そこで、仕事をやめ専業主婦となって、退屈と貧困で死にかけているにちがいない娘を誘いましたら、開口一番「何食べるの?」
実は両親ともに古仏となった今、横浜のお墓参りの帰りに中華料理を食べるのが、私たちの最大の楽しみなのです。まして、娘にとってこのイベントは、自腹を切らないで中華料理が食べられるという又とないチャンスです。
……前置きが長くなりました。いよいよ本題です。
12月6日昼前、京浜急行の駅の階段を5、6段降りたところで、つま先が何かに引っ掛かりました。
後は何が起きたのか、自分でも判りません。

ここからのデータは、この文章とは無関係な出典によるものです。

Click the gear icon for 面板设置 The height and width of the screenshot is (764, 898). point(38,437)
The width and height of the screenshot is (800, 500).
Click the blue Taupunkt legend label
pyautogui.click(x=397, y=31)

せっかちな私はパスネットを出そうと、コートのポケットに手を突っ込んだところでした。そのままの姿勢で3段ほどつんのめり、途中から横向きになって、あとは「まるたんぼう」を転がすように、とどまることを知らずの転落です。

何故か落ち続けている間、私の頭の中では、タン、タン、タン、タン、とマーチが鳴っていました。しかもそれがクレッシェンドで……!
最後の段でコチンとぶつけた頭は、見る間に大きなこぶを形成しました。
上から聞こえてくる「キャー!」という娘の声とともに、落ちるに任せていましたが、その時娘が「あ〜あ、死んじゃったよ」とまことに短絡的な発想を抱いたとあとになって聞いて、さすが我が分身!思考回路が似てる、と思いました。
まさか「やったぁ!」
なんてね……。
その日は、笑いをこらえた兄弟夫妻の配慮で、中華料理はお流れとなり、翌日私は、「オオイ!まだ生きてるかよぉ」という愛情こめた兄の電話と、中華料理を食べ損なった娘の、恨みがましい目に送られて、予定通りネパールに出発しました。
満身打撲の状態で、何故か痣はひとつも出来ず、骨折もしなかったのは、まず第一に厚い肉布団を着ていること、第二に落ちながら体がマーチのリズムを刻んでいたこと、第三には30年間泳ぎ続けて鍛えている筋肉のお陰のような気がします。
後日知ったことですけれど、姪が同じ日に1時間の差で、階段でつまずいて手を骨折していました。
どうやら、あの世の父が、おっちょこちょいの娘と孫の2人に、警告を発したようです。
これを書いてから、何日かして、2月の歌舞伎座公演に行った時のことです。
休憩時間に立って出口へ向かう時、2階座席の階段で、突き出ていた傘に足を取られました。
床が絨毯だったことと、上りだったことで、ことなきを得ましたけれど、
「ッたくもう!」です。でもこれはいささか文句を言いたいですけれど……

日頃の言動からは言う資格ないですよねッ。